TO DO. When you reach the line containing "Screen dimensions: 902x396" in the data below, reproduce it and every line that follows, exactly and without additions.

--- DATASET EXTRACT Enclosed Below ---

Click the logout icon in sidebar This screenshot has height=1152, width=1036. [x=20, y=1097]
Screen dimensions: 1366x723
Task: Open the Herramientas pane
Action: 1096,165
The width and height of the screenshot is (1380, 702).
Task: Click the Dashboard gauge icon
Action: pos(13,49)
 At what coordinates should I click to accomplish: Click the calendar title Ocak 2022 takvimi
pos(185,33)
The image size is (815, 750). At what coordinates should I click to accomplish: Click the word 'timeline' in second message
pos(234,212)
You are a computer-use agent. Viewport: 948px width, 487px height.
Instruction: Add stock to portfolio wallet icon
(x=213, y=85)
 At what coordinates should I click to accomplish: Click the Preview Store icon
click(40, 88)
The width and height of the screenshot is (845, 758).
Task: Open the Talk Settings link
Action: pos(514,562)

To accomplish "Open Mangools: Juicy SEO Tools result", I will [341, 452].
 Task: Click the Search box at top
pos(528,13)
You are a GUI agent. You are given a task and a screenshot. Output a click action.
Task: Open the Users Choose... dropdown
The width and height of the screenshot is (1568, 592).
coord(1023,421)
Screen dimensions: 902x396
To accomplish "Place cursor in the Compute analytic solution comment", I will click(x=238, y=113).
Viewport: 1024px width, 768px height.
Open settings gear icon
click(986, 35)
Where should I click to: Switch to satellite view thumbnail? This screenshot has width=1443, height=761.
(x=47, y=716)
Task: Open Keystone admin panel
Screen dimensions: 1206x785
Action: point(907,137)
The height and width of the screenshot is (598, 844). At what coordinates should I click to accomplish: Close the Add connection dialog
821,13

--- End of Enclosed DATASET EXTRACT ---

RESPONSE FOR THIS EXERCISE.
Screen dimensions: 902x396
To accomplish "Place cursor in the Compute analytic solution comment", I will click(x=238, y=113).
Viewport: 1024px width, 768px height.
Open settings gear icon
click(986, 35)
Where should I click to: Switch to satellite view thumbnail? This screenshot has width=1443, height=761.
(x=47, y=716)
Task: Open Keystone admin panel
Screen dimensions: 1206x785
Action: point(907,137)
The height and width of the screenshot is (598, 844). At what coordinates should I click to accomplish: Close the Add connection dialog
821,13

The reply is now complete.